A new method to trace colloid transport pathways in macroporous soils using X‐ray computed tomography and fluorescence macrophotography

Abstract

The fast and deep percolation of particles through soil is attributed to preferential flow pathways, and their extent can be critical in the filtering of particulate pollutants in soil. Particle deposition on the pore walls and transport between the pores and matrix modulate the preferential flow of particulate pollutants. In the present research, we developed a novel method of combining fluorescence macrophotography and X‐ray computed tomography (CT) to track preferential pathways of colloidal fluorescent microspheres (MS) in breakthrough experiments. We located accumulations of MS by fluorescence imaging and used them to delimit the deposition structures along the preferential colloid pathways by superimposing these images on the 3‐D pore network obtained from CT. Advection–diffusion with transport parameters from the dual‐porosity equation correlated with preferential pathway features across different soil management techniques.
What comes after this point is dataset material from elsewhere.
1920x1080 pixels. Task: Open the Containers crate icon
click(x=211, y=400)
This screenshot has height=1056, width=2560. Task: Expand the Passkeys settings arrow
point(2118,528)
However, management did not influence the morphology of the MS preferential pathways. Preferential flow occurred in only a small fraction of the total pore network and was controlled by pores connected to the soil surface and by matrix density.Highlights X‐ray tomography and epifluorescence images were combined to identify preferential pathways in soil. Preferential pathways constituted approximately 1% of the soil bulk volume. Correlations between descriptors of preferential pathways and colloid transport were found. Tillage influenced the morphology of pores, but not the shape of preferential pathways.